Que dire de la désunion de…l’Union, à travers des chefs d’Etat qui semblent avoir passé par pertes et profits, l’idéal d’unité instauré par leurs devanciers panafricanistes, dont l’illustre Kwame Nkrumah sur les terres de qui se tient la présente rencontre des CER? Un mal profond qui entraîne, inévitablement, des frictions et des scissions entre les peuples, jadis unis et collés par le ciment légendaire de la solidarité africaine.
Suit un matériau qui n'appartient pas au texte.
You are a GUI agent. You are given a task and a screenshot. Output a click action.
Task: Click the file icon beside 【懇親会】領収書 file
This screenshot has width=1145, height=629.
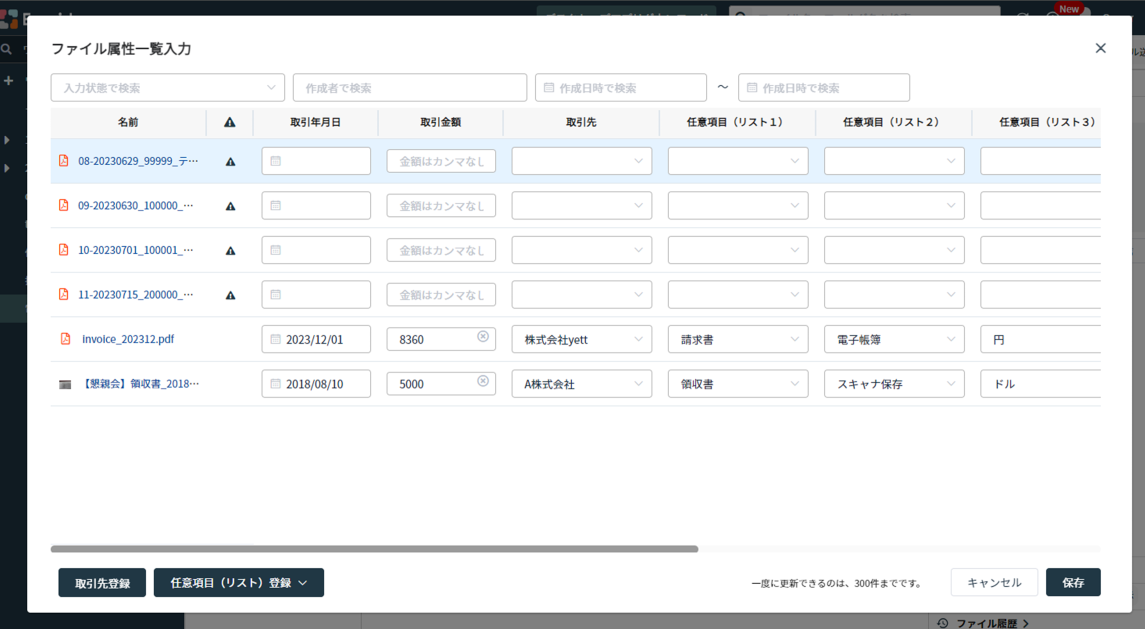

L’UA doit cesser d’être un syndicat des chefs d’Etat et revenir aux aspirations profondes des peuples! Plus qu’à la croisée des chemins, l’Union Africaine est dans une phase critique de son existence! L’urgence est donc signalée et reconnue par le président en exercice de l’Organisation, le Mauritanien Mohamed Ould Cheikh El Ghazouani, qui, tout en demandant la prise en compte rigoureuse des plans de développement nationaux par les programmes continentaux, n’a pas manqué d’insister sur l’intensification de l’intégration économique et surtout l’indispensable considération des besoins holistiques des populations.
Toute cette litanie de difficultés, enfilée au défis du respect des droits humains, de la lutte contre le terrorisme, du combat pour la souveraineté réelle de l’UA et de ses pays membres, etc., sont autant d’obstacles à aplanir pour permettre à l’Afrique de prendre, enfin, le train du développement duquel le continent est resté trop longtemps éloigné, ayant toujours été grand pourvoyeur de matières premières, mais simple consommatrice avide de produits finis.